Her zamanki psikolojik inceliğiyle Emma Cline, bu hikayeyi en rahatsız edici yerden anlatıyor: Soyadlarının gerekli olmadığı ve burada kırılgan ve muhtaç biri olarak gösterilen, aşırı değer veren bir Harvey'in (elbette Weinstein) zihninden. zekası ve gülünç bir megalomani sergiliyor; Giderek daha korkunç bir şekilde görünür hale gelen ve bilinçli benliğinin inkar ettiği bir suçluluk varsayımlarının sızdığı bir gerçeklikten, mahkûmiyetinden tamamen kopmuş bir adam.

Genellikle tek bir ışıkta aydınlanan bir temanın en çok tekrarlanan açılarından kaçınarak, donuk mizah enjeksiyonlarına başvurarak ve karakterler arasındaki etkileşimlerin sürekli değişen olasılıklarından keskin ve altını çizmeden yararlanan Emma Cline, Harvey ile bir oda parçası inşa ediyor. Şu ana kadar keşfetmediği nouvelle yeteneğinin bir mesafesini ortaya koyan, nüfuz edici, komik ve rahatsız edici Sıralar.

Papalar

Amerikan rüyası, sizi acımasız rekabetin olduğu bir toplumda çaresiz bırakabilecek başarıya veya başarısızlığa doğru çılgınca evrimi oluşturan hayatların toplamında şeker gibi eriyip gidiyor.

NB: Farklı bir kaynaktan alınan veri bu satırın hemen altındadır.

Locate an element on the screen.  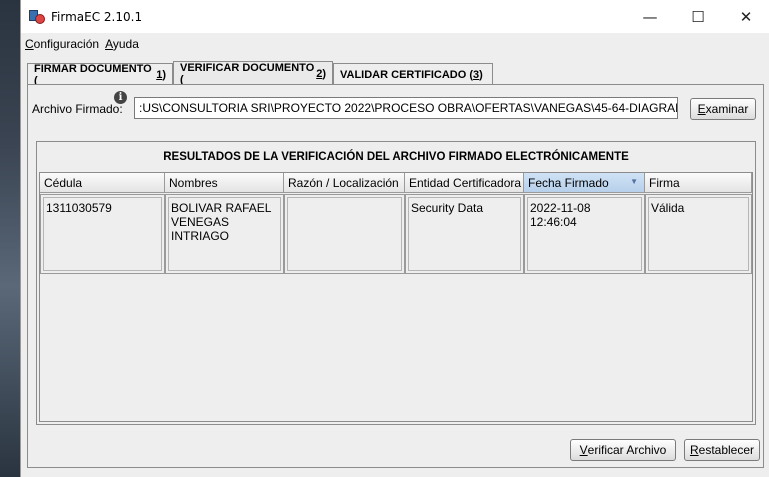
tab-firmar-documento: FIRMAR DOCUMENTO (1) is located at coordinates (100, 75).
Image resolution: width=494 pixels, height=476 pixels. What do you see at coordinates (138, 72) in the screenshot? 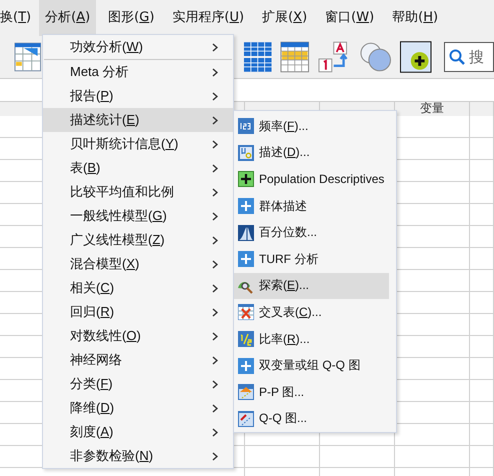
I see `menu-item: Meta 分析` at bounding box center [138, 72].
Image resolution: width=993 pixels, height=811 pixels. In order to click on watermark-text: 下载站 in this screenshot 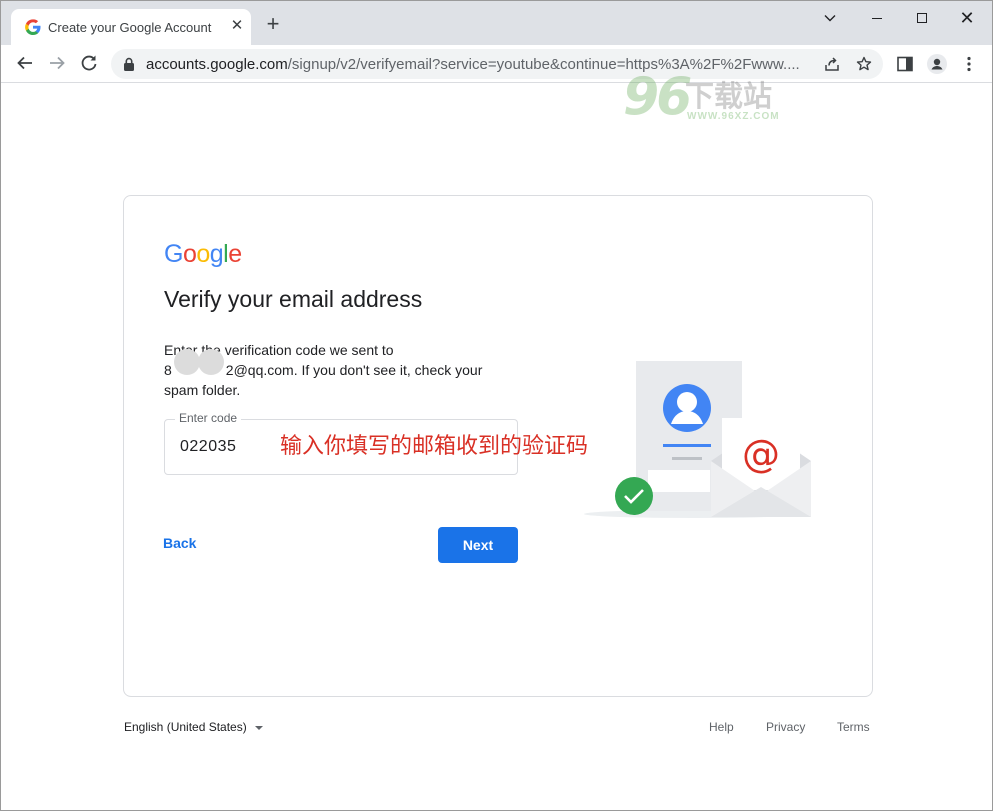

Ödenecek bedeli kabullenen herkes, bu küçük başarının buna değdiğini düşünerek düşmemek ve karşı tarafa ulaşmamak için ipte yürüme egzersizlerini yapıyor, hatta kimin düştüğünü görmek için bile etrafa bakıyor...

En kaba hayatta kalma mücadelesi sırasında, o görkemli ve özlemle beklenen uyanışın gölgesinde kara çiçekler gibi büyüyen filizler ve fobiler. Her zaman Made in USA toplumunun karakterlerinin portresinde bir damar olduğunu düşünmüşümdür, Emma bu vesileyle bunu işliyor, her şeye rağmen elde edilen güçlü mozaikten dolayı mutlu.

Başarılı romanı The Girls'ün yazarından, aile ilişkilerinin, cinselliğin ve şöhret kültürünün en karanlık köşelerine giren on hikaye.

Bir giyim mağazasında tezgahtar olarak çalışan hevesli bir aktris, çevrimiçi çok samimi bir şey satarak geçimini sağlamanın alternatif bir yolunu keşfeder; bir baba, oğlunun okuldan atılmasına mal olabilecek şiddetli bir olaydan sonra onu almak için okuluna gider; ünlü bir aktörün ailesinin dadısı, bir skandala bulaştıktan sonra gizlice paparazzilerin yanından geçmeye çalışır; rehabilitasyondaki bir kız, müstehcen fotoğrafların paylaşıldığı internet sohbet odalarına girer; bir editör, anılarını yazan bir milyoner için çalışır; bir Noel aile birleşimi, geçmişten gelen gölgeler üzerindeki artan gerilime kapılır; Bir baba, oğlunun talihsiz filminin galasına katılır...

Emma Cline, karakterlerin iblisleriyle karşı karşıya kaldıkları gündelik durumları, üstesinden geldikleri durumları, yüzleşmek istemeyecekleri gerçekleri ustaca resmediyor... Bu hikayeler yazarın günümüz Amerikan edebiyatının vazgeçilmez bir sesi olduğunu doğruluyor.

Baba tarafından Emma Cline
gönderiyi değerlendir

Yorum yapın

Bu site spam'i azaltmak için Akismet'i kullanıyor. Yorum verilerinizin nasıl işlendiğini öğrenin.